### [Exercise material]

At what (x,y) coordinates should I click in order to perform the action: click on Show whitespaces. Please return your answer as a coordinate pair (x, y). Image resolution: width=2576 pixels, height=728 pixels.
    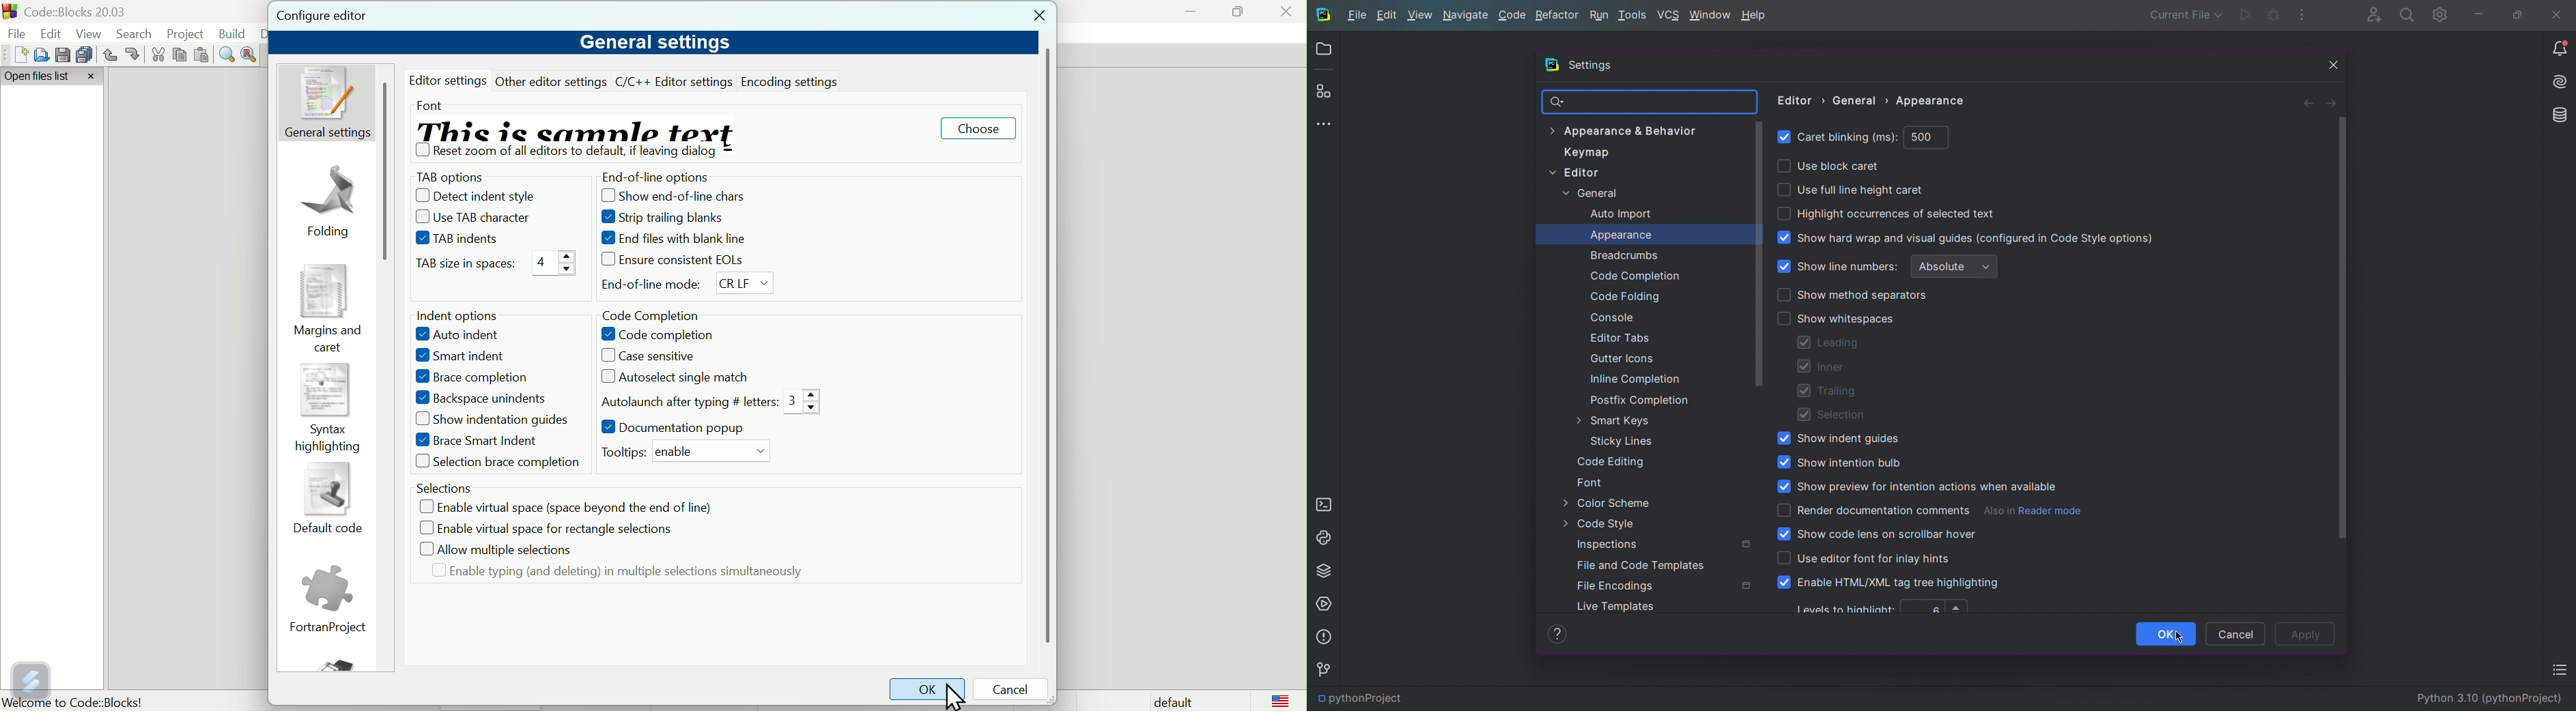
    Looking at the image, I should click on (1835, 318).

--

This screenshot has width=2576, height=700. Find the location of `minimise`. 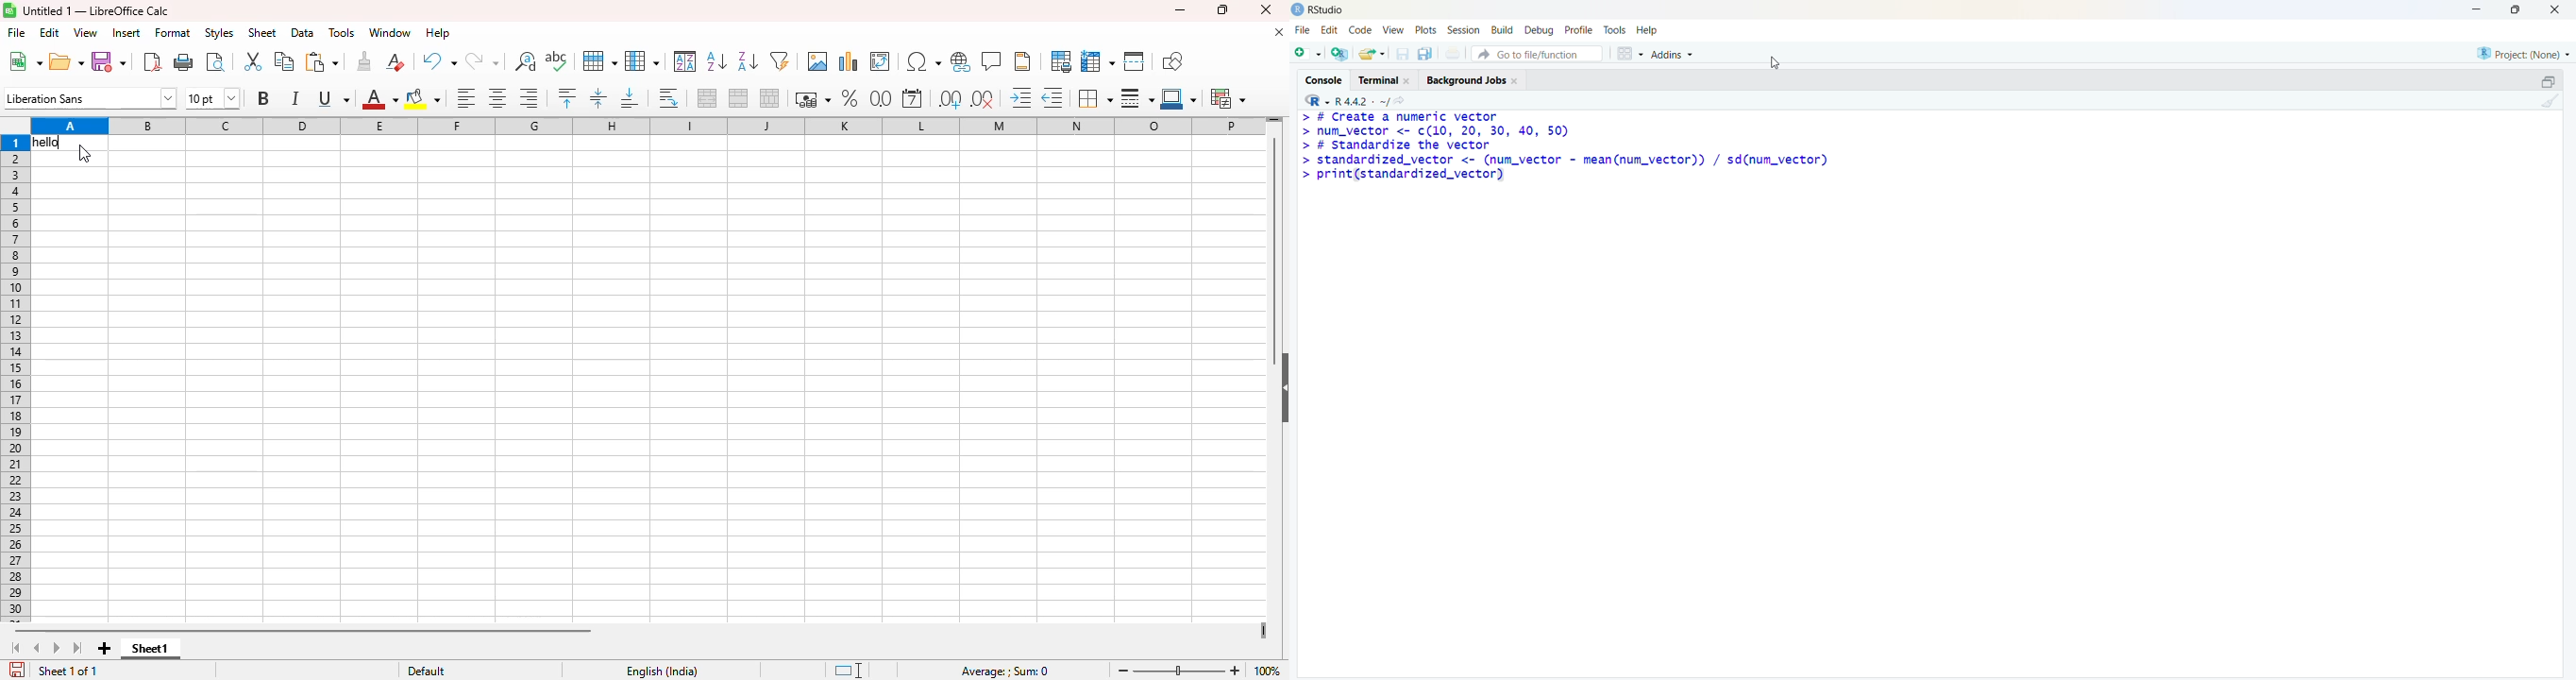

...

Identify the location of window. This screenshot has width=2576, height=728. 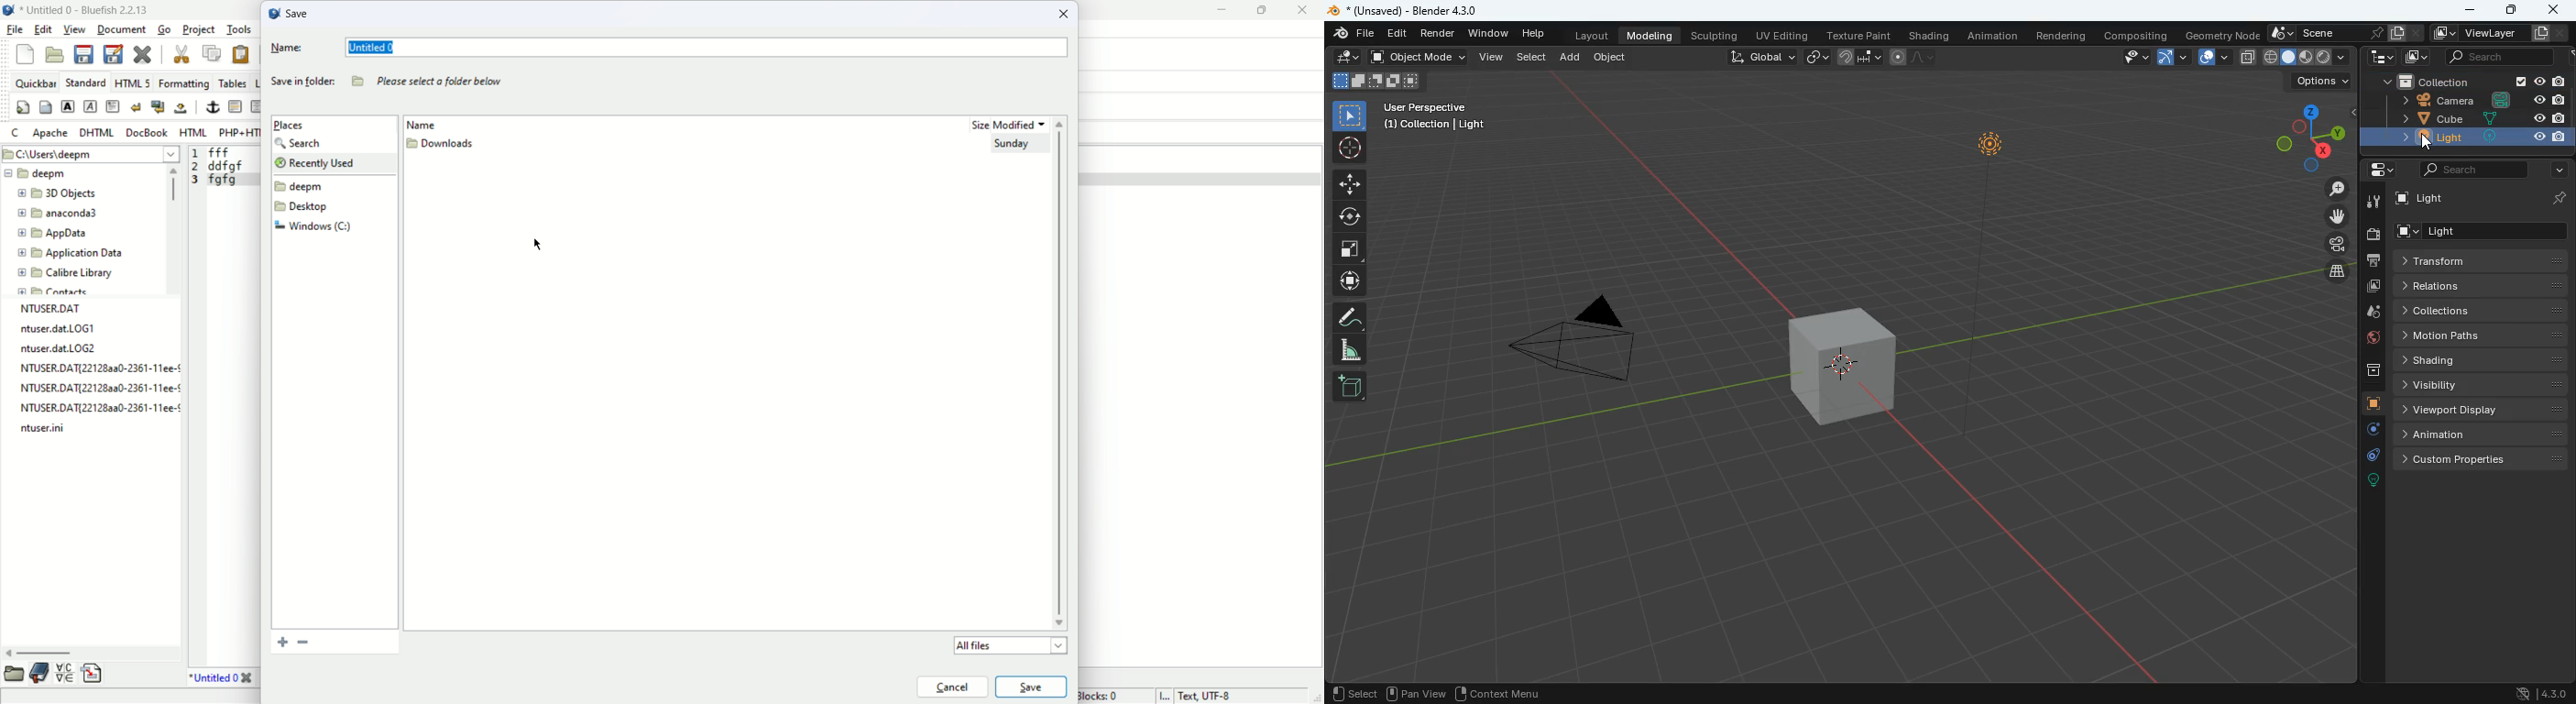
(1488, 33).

### [Do this]
Copy out the material between the lines holding "At what (x,y)" and "Looking at the", inclusive. Omit the pictures from your copy.

### [Written reply]
At what (x,y) coordinates should I click in order to perform the action: click on Show whitespaces. Please return your answer as a coordinate pair (x, y). Image resolution: width=2576 pixels, height=728 pixels.
    Looking at the image, I should click on (1835, 318).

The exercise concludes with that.